-
Stand-alone HRAs
- Integrated HRAs
Stand-Alone HRA
A stand-alone HRA is not linked to a group health insurance plan. Rather, the stand-alone HRA is the company's health benefit. With stand-alone HRA:-
The company provides employees a fixed monthly allowance for health insurance premiums and other eligible medical expenses.
-
Employees purchase their own individual health insurance premiums (often with the help of a broker or agent).
-
Using HRA Software, employees submit their expenses and the company
reimburses them tax-free on payroll, up to the amount available in their
HRA balance.
To summarize, generally with a stand-alone HRA:
-
No group health plan is offered.
-
The stand-alone HRA reimburses individual health insurance premiums, and other out-of-pocket medical expenses.
-
Allowances are given monthly and often there is some rollover of unused funds year to year.
Integrated HRA
An integrated HRA is the more commonly-known type of HRA. An integrated HRA is linked with a high deductible group health insurance plan.
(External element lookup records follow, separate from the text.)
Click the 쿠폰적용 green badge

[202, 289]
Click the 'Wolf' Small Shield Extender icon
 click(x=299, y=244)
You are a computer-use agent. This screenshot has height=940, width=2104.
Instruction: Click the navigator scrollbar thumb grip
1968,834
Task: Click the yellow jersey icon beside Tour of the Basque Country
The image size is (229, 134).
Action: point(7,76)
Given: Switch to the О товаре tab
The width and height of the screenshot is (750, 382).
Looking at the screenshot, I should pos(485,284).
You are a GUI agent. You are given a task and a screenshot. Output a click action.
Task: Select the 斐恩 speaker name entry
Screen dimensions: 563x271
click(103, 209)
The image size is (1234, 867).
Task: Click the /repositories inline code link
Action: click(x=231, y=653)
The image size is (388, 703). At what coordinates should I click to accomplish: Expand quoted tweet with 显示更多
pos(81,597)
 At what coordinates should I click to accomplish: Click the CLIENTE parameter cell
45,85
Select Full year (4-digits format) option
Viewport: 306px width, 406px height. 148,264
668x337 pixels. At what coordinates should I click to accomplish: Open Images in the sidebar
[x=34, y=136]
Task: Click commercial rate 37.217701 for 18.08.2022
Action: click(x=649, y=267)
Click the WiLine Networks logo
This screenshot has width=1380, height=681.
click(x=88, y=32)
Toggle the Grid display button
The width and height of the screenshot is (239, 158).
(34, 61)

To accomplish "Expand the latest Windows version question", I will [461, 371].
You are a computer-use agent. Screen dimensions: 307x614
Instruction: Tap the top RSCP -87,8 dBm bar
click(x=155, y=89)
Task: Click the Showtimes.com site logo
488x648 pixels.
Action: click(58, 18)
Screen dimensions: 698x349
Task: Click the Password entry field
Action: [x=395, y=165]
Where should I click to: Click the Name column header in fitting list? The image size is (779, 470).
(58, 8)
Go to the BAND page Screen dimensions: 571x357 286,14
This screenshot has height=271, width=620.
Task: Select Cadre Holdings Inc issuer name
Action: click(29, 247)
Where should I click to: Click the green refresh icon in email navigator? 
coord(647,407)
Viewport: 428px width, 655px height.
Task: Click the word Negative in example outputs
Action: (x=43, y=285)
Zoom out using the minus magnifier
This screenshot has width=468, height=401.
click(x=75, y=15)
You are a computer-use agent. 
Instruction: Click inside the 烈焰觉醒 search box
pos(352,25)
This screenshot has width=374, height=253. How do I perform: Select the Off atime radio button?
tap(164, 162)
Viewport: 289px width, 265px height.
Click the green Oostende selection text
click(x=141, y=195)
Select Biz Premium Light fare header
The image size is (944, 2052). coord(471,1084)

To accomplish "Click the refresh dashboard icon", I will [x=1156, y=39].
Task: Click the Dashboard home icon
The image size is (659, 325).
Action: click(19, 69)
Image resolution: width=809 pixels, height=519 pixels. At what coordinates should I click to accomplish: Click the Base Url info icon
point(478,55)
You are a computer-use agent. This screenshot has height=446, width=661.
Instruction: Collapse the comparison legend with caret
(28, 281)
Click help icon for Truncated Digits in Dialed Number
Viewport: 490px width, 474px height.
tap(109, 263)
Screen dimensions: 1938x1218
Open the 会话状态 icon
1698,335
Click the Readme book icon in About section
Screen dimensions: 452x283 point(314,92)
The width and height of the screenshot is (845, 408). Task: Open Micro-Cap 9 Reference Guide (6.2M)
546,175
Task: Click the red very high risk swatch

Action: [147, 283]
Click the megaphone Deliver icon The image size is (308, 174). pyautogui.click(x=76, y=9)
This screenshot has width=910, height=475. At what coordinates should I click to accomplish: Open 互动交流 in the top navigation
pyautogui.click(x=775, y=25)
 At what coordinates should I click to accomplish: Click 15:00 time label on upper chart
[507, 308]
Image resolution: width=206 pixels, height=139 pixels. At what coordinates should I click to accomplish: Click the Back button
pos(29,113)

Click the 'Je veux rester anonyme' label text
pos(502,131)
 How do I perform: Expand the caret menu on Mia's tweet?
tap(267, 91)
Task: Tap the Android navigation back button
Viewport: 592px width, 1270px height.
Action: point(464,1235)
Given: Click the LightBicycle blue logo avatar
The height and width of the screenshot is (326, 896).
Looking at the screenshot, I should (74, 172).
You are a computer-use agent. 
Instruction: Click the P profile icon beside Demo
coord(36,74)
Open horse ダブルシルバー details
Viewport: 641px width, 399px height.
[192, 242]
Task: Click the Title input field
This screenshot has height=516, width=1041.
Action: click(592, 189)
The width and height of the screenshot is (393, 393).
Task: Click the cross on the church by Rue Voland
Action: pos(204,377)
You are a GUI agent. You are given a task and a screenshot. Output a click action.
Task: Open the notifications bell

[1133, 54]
The integrated HRA is offered only to those at the company who take the group health insurance plan, because it is a supplement to help employees with their deductible costs.With an integrated HRA, usually a company has a group health insurance plan in place, but is looking to lower the cost while keeping employee's coverage (risk) the same.
-
First, a company would purchase a high deductible health plan to
achieve savings with lower premiums (for example, from a $500 deductible
to a $2,500 deductible).
-
Second, they would offer an integrated HRA to cover the difference
between the old and new deductible (in this example, $2,000 annually).
To summarize, generally with an integrated HRA:
-
A high-deductible health plan (HDHP) is offered.
-
The integrated HRA reimburses out-of-pocket medical expenses, often just deductible/co-insurance expenses related to the HDHP.
-
Allowances are given annually, and there is no rollover of unused funds year to year.